# Windows 98 connecting to the internet via LAN



## kymagic (Jan 19, 2006)

I cant do it! Is there a way? I tell the computer i am trying to connect to the internet through a LAN, and all it wants to do is for me to put in the details of my proxy server! The trouble is, i dont have one! There is a main computer (WinXP) with an internet connection, connected to the router, and then to my computer (Win 98). How do i connect without a proxy server? Please help!!!


----------



## Cheeseball81 (Mar 3, 2004)

Welcome to TSG 

Have you checked in Control Panel>Internet Options>Connections tab
Click on LAN Settings
Is anything checked under Proxy Server?


----------



## kymagic (Jan 19, 2006)

Thanks for the welcome,

There is nothing checked under the proxy bit.


----------



## Cheeseball81 (Mar 3, 2004)

Is anything else checked? (under Automatic configuration)


----------



## kymagic (Jan 19, 2006)

Nope, nothing is checked whatsoever.

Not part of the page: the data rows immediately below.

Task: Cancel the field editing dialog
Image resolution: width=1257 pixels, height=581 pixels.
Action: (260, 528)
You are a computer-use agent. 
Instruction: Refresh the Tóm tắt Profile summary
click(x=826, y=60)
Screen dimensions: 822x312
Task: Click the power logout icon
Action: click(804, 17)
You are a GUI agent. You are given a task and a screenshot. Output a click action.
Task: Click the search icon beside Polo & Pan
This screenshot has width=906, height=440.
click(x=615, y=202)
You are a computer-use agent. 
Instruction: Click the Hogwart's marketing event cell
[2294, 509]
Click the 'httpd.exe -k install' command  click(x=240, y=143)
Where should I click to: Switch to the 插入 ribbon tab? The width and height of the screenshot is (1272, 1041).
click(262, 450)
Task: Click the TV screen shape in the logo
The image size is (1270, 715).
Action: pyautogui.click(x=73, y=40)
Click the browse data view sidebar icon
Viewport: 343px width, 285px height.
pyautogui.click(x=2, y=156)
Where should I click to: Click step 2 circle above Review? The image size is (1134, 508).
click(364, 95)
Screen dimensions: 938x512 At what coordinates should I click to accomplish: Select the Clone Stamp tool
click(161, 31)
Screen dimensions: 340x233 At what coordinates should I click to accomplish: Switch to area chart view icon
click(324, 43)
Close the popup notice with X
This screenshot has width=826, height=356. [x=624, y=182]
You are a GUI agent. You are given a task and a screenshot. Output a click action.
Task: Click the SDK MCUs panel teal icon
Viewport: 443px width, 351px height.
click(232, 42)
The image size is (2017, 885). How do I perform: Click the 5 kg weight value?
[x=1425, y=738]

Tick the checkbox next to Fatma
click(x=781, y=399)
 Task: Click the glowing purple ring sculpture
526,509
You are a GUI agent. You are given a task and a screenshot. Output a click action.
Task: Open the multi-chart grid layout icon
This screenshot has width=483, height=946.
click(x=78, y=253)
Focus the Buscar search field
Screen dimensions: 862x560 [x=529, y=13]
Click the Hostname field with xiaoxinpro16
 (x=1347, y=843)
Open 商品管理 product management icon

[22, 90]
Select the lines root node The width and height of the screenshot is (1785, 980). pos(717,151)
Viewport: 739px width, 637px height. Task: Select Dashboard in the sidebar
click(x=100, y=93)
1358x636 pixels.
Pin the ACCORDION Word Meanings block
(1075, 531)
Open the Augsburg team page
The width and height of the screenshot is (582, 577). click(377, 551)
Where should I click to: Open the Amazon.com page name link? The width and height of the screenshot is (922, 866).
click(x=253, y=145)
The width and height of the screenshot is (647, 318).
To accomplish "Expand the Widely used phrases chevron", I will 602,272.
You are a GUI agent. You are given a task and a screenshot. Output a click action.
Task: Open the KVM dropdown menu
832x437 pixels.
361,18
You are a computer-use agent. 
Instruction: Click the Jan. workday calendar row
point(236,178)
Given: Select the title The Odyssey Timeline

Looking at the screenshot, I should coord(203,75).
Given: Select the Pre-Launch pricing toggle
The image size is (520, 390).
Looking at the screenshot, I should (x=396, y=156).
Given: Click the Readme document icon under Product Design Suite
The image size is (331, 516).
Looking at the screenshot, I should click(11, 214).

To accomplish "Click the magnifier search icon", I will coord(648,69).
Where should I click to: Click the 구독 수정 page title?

The new connection wizard still wnats me to connect with a proxy.


----------



## Cheeseball81 (Mar 3, 2004)

Is this everything you have seen so far using the Internet Connection Wizard?


----------



## kymagic (Jan 19, 2006)

Yes. Because you have the same screens, does that mean that:

1) Windows 98 cant do it
2) I have made a mistake somewhere and you know what it is?


----------



## JohnWill (Oct 19, 2002)

After you've gone through the three screens above, what happens next? You may have to go into Network Properties and configure the TCP/IP protocol to automatically obtain IP and DNS addresses. Try this tutorial, perhaps it explains it better than we're doing.  http://www.windowsnetworking.com/j_helmig/guide.htm


----------